Comment calculer sa fréquence cardiaque de réserve ?
Pour calculer sa fréquence cardiaque de réserve, c'est encore plus facile. Il suffit de soustraire la fréquence cardiaque de repos à la fréquence cardiaque maximale. Voici la formule: fréquence cardiaque de réserve= FC max- FCR.
Comment calculer l'intensité relative d'un effort ?
Une erreur souvent commise est de multiplier directement la fréquence cardiaque maximale par l'intensité relative de l'effort. On écrit alors: F.C. à 80% de P.M.A. = 80 % de F.C. max. Or, cette équation est fausse !
Pour estimer l'intensité relative d'un effort, il faut utiliser la fréquence cardiaque de réserve, la multiplier par le pourcentage choisi de l'effort maximal et lui ajouter ensuite la fréquence cardiaque de repos. La formule s'écrit donc : F.C. à 80 % de P.M.A. = 80 % de F.C. de réserve + FC. de repos.

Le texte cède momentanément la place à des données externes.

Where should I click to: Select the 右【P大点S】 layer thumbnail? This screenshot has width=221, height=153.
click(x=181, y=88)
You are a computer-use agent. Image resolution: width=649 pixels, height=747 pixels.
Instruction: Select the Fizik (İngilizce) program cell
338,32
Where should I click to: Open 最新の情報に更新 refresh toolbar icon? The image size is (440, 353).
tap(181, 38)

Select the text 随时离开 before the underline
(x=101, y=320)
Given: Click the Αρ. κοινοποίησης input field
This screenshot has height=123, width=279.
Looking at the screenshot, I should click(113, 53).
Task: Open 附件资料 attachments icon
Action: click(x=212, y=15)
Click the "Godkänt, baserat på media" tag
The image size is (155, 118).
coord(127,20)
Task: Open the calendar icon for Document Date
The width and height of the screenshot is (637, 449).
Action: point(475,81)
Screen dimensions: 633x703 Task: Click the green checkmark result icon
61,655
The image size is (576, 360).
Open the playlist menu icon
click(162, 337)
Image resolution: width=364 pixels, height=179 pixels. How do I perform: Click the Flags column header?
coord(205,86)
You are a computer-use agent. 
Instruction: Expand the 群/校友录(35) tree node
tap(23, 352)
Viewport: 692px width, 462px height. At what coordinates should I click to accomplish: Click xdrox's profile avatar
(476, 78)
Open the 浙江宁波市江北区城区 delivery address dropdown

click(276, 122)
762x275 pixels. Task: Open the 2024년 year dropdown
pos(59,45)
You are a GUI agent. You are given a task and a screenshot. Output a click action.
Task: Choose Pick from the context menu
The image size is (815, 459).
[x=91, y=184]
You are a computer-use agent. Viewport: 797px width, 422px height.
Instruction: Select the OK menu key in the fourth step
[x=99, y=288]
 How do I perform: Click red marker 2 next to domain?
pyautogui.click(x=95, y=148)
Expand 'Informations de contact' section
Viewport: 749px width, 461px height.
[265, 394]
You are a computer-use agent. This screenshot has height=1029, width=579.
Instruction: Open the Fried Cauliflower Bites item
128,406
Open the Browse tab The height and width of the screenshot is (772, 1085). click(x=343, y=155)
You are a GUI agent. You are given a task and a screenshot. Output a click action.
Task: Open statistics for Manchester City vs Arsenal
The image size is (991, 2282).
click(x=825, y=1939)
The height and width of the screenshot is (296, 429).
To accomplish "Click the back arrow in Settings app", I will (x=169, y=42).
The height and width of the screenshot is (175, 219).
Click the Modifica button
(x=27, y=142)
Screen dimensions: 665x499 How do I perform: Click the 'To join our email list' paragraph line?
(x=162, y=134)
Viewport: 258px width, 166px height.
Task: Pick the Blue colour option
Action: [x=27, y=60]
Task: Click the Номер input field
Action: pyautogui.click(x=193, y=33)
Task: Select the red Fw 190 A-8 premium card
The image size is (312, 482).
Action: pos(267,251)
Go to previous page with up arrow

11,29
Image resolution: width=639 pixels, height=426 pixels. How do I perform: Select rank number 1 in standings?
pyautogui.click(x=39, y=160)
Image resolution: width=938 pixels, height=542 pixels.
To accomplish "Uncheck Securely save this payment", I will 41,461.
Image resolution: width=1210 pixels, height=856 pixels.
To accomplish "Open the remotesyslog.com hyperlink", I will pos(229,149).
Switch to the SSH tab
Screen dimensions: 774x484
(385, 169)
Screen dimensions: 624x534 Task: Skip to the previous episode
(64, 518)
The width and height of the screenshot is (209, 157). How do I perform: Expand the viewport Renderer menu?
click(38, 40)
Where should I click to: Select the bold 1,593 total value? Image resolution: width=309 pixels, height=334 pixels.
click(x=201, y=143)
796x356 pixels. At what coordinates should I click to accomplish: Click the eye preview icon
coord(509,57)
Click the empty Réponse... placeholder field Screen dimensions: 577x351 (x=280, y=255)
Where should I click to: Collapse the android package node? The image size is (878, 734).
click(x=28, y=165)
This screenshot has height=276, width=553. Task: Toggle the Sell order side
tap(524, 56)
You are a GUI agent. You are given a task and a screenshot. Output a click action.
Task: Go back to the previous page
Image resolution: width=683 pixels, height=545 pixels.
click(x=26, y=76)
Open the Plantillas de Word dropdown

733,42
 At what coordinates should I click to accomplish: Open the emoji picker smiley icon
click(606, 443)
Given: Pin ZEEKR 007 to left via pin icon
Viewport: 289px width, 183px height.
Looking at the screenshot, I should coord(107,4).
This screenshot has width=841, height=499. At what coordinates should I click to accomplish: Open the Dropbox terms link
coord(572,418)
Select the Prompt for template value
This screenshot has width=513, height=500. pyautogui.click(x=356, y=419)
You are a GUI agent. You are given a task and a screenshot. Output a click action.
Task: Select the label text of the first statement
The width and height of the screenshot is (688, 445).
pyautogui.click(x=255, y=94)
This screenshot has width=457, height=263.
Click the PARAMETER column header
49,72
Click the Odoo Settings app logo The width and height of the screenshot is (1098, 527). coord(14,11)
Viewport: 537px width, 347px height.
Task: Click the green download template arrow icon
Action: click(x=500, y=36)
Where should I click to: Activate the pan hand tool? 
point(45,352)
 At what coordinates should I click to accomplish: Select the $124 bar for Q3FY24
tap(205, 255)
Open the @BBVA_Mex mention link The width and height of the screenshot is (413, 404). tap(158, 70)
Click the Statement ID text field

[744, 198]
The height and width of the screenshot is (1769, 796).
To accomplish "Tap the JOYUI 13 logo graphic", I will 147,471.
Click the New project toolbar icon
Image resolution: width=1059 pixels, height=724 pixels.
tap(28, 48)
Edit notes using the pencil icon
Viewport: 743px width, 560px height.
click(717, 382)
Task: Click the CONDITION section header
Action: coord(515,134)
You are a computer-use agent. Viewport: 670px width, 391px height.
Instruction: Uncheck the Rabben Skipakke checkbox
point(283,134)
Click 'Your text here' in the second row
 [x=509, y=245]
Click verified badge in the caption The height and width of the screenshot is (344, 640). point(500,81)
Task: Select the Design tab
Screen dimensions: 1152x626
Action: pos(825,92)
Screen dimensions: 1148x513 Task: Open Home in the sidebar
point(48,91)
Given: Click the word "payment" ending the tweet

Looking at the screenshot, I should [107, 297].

Les exemples suivants vous permettront de mieux comprendre cette nuance :
(mauvais calcul :) Un jeune cycliste veut préparer une course contre la montre d'environ une heure 30 minutes, il choisit par conséquent de s'entraîner à 80 % de son maximum .
Il calcule sa fréquence cardiaque maximale selon la formule d'Astrand (220 - 25 = 195) et la multiplie par l'intensité relative du travail (195x80% = 156). Il choisit dès lors de s'entraîner à une fréquence cardiaque proche de 156 ... et personne (ne pourra lui expliquer l'origine de son piteux résultat le jour de la course ! En effet, pour connaître la fréquence cardiaque qui lui aurait permis de travailler à 80 % de son maximum, il lui aurait fallu réaliser les opérations suivantes:
(bon calcul :)
- mesurer sa fréquence cardiaque maximale : 195 dans notre exemple
- mesurer sa fréquence cardiaque de repos : par exemple 55
- calculer la fréquence cardiaque de réserve: 195-55 = 140
- multiplier ce nombre par le pourcentage souhaité de son maximum : 140x80% = 112
-ajouter enfin la fréquence cardiaque de repos :112 + 55 = 167
C'est donc à cette valeur (167 plutôt que 156) que l'athlète aurait dû s'entraîner (comme il est difficile, voire impossible de calquer sa fréquence cardiaque sur une valeur aussi précise, certains cardio-fréquencemètres sont équipés d'un système de bornage pour des valeurs trop basses ou trop hautes au-delà desquelles une alarme retentit. En l'occurence, notre sujet devra " caler " sa fréquence entre 165 puls/min et 170 puls/min pour un travail approprié ). Bien sûr, la différence peut sembler accessoire mais ce n'est pas le cas. Ces quelques pulsations conditionnent à elles seules la valeur réelle des efforts et les vertus de l'entraînement. Nombreux sont les cas d'athlètes sur- (ou sous)entraînés à cause d'une simple erreur de calcul.
Pour une information plus détaillée à ce sujet, nous vous inviton à lire notre article : Les intensités de travail et leur impact physiologique
En bref :
* Endurance: jusque 70% de la FCMax (possibilité de parler pendant l'effort à cette vitesse si pas de cardio).
* Résistance douce ou Endurance active : entre 70% et 80% de la FCMax. Intensité moyenne. Commencer et finir en endurance pendant 15 mn.
* Résistance dure: au dessus de 80% de la FCMax. Effort intense. Le temps passé au delà de 85% de la FCMax ne doit pas représenter plus de 15% du temps de travail total prévu dans votre plan d'entraînement.